Exercise requirements:
Please give these lines again with every "Image resolution" changed to "Screen size" and nothing else altered.

Given information:
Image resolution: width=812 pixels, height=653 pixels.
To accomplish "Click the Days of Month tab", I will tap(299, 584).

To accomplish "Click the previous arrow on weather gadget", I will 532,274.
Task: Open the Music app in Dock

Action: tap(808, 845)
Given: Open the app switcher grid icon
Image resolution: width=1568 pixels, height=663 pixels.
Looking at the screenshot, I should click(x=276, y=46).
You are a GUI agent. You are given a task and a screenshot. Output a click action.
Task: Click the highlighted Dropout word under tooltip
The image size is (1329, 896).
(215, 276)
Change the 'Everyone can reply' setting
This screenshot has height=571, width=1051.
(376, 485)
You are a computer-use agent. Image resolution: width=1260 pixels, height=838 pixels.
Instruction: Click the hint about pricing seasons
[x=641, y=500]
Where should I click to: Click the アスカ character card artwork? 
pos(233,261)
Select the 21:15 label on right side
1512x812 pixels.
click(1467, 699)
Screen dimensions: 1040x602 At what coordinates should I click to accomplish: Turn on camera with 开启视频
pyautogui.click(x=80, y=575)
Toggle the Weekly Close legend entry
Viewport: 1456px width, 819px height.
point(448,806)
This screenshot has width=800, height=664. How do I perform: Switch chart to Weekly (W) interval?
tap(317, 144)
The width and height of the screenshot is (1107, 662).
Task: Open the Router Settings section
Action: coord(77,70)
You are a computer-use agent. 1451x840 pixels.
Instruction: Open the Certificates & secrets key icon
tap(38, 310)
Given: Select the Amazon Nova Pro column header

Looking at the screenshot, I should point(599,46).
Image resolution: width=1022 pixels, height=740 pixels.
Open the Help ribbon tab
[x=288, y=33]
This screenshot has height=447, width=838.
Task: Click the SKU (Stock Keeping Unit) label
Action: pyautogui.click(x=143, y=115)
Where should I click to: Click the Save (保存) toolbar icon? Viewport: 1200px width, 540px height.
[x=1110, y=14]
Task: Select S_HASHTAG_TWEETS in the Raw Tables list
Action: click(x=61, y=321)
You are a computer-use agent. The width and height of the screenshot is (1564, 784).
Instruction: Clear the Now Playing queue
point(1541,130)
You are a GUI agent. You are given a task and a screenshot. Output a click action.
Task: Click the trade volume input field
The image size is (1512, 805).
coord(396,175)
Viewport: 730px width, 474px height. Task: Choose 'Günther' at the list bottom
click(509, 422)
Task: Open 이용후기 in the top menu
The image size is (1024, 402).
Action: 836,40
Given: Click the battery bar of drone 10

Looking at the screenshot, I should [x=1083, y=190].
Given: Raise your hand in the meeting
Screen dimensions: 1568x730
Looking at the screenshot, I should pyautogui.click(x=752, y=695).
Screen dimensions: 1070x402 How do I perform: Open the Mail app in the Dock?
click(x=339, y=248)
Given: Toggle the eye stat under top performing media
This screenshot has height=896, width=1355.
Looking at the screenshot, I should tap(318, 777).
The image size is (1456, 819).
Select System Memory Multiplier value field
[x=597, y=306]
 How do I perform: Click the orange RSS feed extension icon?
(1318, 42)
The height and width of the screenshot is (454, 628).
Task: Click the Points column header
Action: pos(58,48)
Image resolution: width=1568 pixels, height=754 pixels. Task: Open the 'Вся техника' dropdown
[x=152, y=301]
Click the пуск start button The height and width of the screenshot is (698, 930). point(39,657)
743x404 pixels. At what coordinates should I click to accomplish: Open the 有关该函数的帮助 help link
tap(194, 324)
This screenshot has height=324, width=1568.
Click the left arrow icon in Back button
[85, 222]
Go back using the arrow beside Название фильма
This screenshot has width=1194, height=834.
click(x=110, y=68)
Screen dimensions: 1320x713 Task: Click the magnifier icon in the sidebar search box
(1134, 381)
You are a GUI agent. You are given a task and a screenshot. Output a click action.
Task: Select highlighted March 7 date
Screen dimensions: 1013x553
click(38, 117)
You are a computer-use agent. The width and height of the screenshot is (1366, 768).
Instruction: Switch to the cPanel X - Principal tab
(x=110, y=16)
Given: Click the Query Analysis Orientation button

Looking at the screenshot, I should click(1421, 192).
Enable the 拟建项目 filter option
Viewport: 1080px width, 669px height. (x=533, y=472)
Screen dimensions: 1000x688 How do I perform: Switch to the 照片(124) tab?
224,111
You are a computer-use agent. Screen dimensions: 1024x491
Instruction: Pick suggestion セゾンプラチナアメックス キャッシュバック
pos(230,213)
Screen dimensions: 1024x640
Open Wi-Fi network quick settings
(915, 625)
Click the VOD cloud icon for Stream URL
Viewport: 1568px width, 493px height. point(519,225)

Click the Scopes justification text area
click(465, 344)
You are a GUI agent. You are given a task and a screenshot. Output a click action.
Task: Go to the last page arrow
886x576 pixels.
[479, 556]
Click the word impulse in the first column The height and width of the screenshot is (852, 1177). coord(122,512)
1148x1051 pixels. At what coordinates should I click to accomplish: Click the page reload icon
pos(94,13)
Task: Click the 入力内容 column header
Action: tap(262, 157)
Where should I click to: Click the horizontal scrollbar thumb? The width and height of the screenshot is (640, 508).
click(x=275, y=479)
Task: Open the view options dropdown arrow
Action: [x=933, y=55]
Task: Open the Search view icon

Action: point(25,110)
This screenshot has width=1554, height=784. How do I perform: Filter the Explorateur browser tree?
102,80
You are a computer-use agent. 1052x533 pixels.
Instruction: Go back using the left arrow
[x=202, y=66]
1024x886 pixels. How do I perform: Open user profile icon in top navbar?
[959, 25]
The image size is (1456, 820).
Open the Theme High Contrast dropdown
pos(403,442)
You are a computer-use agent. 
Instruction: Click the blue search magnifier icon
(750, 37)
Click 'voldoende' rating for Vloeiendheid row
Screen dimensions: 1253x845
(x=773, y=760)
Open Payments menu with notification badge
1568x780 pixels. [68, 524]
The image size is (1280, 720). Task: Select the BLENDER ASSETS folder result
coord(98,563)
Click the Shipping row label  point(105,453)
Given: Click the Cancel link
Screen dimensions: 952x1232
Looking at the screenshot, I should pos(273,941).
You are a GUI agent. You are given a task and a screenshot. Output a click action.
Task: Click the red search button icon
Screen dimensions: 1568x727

Result:
Screen size: width=812 pixels, height=653 pixels.
To accomplish "Click the Days of Month tab", I will tap(299, 584).

To accomplish "Click the previous arrow on weather gadget", I will 532,274.
Task: Open the Music app in Dock

Action: tap(808, 845)
Given: Open the app switcher grid icon
Screen size: width=1568 pixels, height=663 pixels.
Looking at the screenshot, I should click(x=276, y=46).
You are a GUI agent. You are given a task and a screenshot. Output a click action.
Task: Click the highlighted Dropout word under tooltip
The image size is (1329, 896).
(215, 276)
Change the 'Everyone can reply' setting
This screenshot has height=571, width=1051.
(376, 485)
You are a computer-use agent. Screen size: width=1260 pixels, height=838 pixels.
Instruction: Click the hint about pricing seasons
[x=641, y=500]
Where should I click to: Click the アスカ character card artwork? 
pos(233,261)
Select the 21:15 label on right side
1512x812 pixels.
click(1467, 699)
Screen dimensions: 1040x602 At what coordinates should I click to accomplish: Turn on camera with 开启视频
pyautogui.click(x=80, y=575)
Toggle the Weekly Close legend entry
Viewport: 1456px width, 819px height.
point(448,806)
This screenshot has width=800, height=664. How do I perform: Switch chart to Weekly (W) interval?
tap(317, 144)
The width and height of the screenshot is (1107, 662).
Task: Open the Router Settings section
Action: coord(77,70)
You are a computer-use agent. 1451x840 pixels.
Instruction: Open the Certificates & secrets key icon
tap(38, 310)
Given: Select the Amazon Nova Pro column header

Looking at the screenshot, I should point(599,46).
Screen size: width=1022 pixels, height=740 pixels.
Open the Help ribbon tab
[x=288, y=33]
This screenshot has height=447, width=838.
Task: Click the SKU (Stock Keeping Unit) label
Action: pyautogui.click(x=143, y=115)
Where should I click to: Click the Save (保存) toolbar icon? Viewport: 1200px width, 540px height.
[x=1110, y=14]
Task: Select S_HASHTAG_TWEETS in the Raw Tables list
Action: click(x=61, y=321)
You are a computer-use agent. The width and height of the screenshot is (1564, 784).
Instruction: Clear the Now Playing queue
point(1541,130)
You are a GUI agent. You are given a task and a screenshot. Output a click action.
Task: Click the trade volume input field
The image size is (1512, 805).
coord(396,175)
Viewport: 730px width, 474px height. Task: Choose 'Günther' at the list bottom
click(509, 422)
Task: Open 이용후기 in the top menu
The image size is (1024, 402).
Action: 836,40
Given: Click the battery bar of drone 10

Looking at the screenshot, I should [x=1083, y=190].
Given: Raise your hand in the meeting
Screen dimensions: 1568x730
Looking at the screenshot, I should pyautogui.click(x=752, y=695).
Screen dimensions: 1070x402 How do I perform: Open the Mail app in the Dock?
click(x=339, y=248)
Given: Toggle the eye stat under top performing media
This screenshot has height=896, width=1355.
Looking at the screenshot, I should tap(318, 777).
The image size is (1456, 819).
Select System Memory Multiplier value field
[x=597, y=306]
 How do I perform: Click the orange RSS feed extension icon?
(1318, 42)
The height and width of the screenshot is (454, 628).
Task: Click the Points column header
Action: pos(58,48)
Screen size: width=1568 pixels, height=754 pixels. Task: Open the 'Вся техника' dropdown
[x=152, y=301]
Click the пуск start button The height and width of the screenshot is (698, 930). point(39,657)
743x404 pixels. At what coordinates should I click to accomplish: Open the 有关该函数的帮助 help link
tap(194, 324)
This screenshot has height=324, width=1568.
Click the left arrow icon in Back button
[85, 222]
Go back using the arrow beside Название фильма
This screenshot has width=1194, height=834.
click(x=110, y=68)
Screen dimensions: 1320x713 Task: Click the magnifier icon in the sidebar search box
(1134, 381)
You are a GUI agent. You are given a task and a screenshot. Output a click action.
Task: Select highlighted March 7 date
Screen dimensions: 1013x553
click(38, 117)
You are a computer-use agent. The width and height of the screenshot is (1366, 768).
Instruction: Switch to the cPanel X - Principal tab
(x=110, y=16)
Given: Click the Query Analysis Orientation button

Looking at the screenshot, I should click(1421, 192).
Enable the 拟建项目 filter option
Viewport: 1080px width, 669px height. (x=533, y=472)
Screen dimensions: 1000x688 How do I perform: Switch to the 照片(124) tab?
224,111
You are a computer-use agent. Screen dimensions: 1024x491
Instruction: Pick suggestion セゾンプラチナアメックス キャッシュバック
pos(230,213)
Screen dimensions: 1024x640
Open Wi-Fi network quick settings
(915, 625)
Click the VOD cloud icon for Stream URL
Viewport: 1568px width, 493px height. point(519,225)

Click the Scopes justification text area
click(465, 344)
You are a GUI agent. You are given a task and a screenshot. Output a click action.
Task: Go to the last page arrow
886x576 pixels.
[479, 556]
Click the word impulse in the first column The height and width of the screenshot is (852, 1177). coord(122,512)
1148x1051 pixels. At what coordinates should I click to accomplish: Click the page reload icon
pos(94,13)
Task: Click the 入力内容 column header
Action: tap(262, 157)
Where should I click to: Click the horizontal scrollbar thumb? The width and height of the screenshot is (640, 508).
click(x=275, y=479)
Task: Open the view options dropdown arrow
Action: [x=933, y=55]
Task: Open the Search view icon

Action: point(25,110)
This screenshot has width=1554, height=784. How do I perform: Filter the Explorateur browser tree?
102,80
You are a computer-use agent. 1052x533 pixels.
Instruction: Go back using the left arrow
[x=202, y=66]
1024x886 pixels. How do I perform: Open user profile icon in top navbar?
[959, 25]
The image size is (1456, 820).
Open the Theme High Contrast dropdown
pos(403,442)
You are a computer-use agent. 
Instruction: Click the blue search magnifier icon
(750, 37)
Click 'voldoende' rating for Vloeiendheid row
Screen dimensions: 1253x845
(x=773, y=760)
Open Payments menu with notification badge
1568x780 pixels. [68, 524]
The image size is (1280, 720). Task: Select the BLENDER ASSETS folder result
coord(98,563)
Click the Shipping row label  point(105,453)
Given: Click the Cancel link
Screen dimensions: 952x1232
Looking at the screenshot, I should pos(273,941).
You are a GUI agent. You are given a task and a screenshot. Output a click action.
Task: Click the red search button icon
Screen dimensions: 1568x727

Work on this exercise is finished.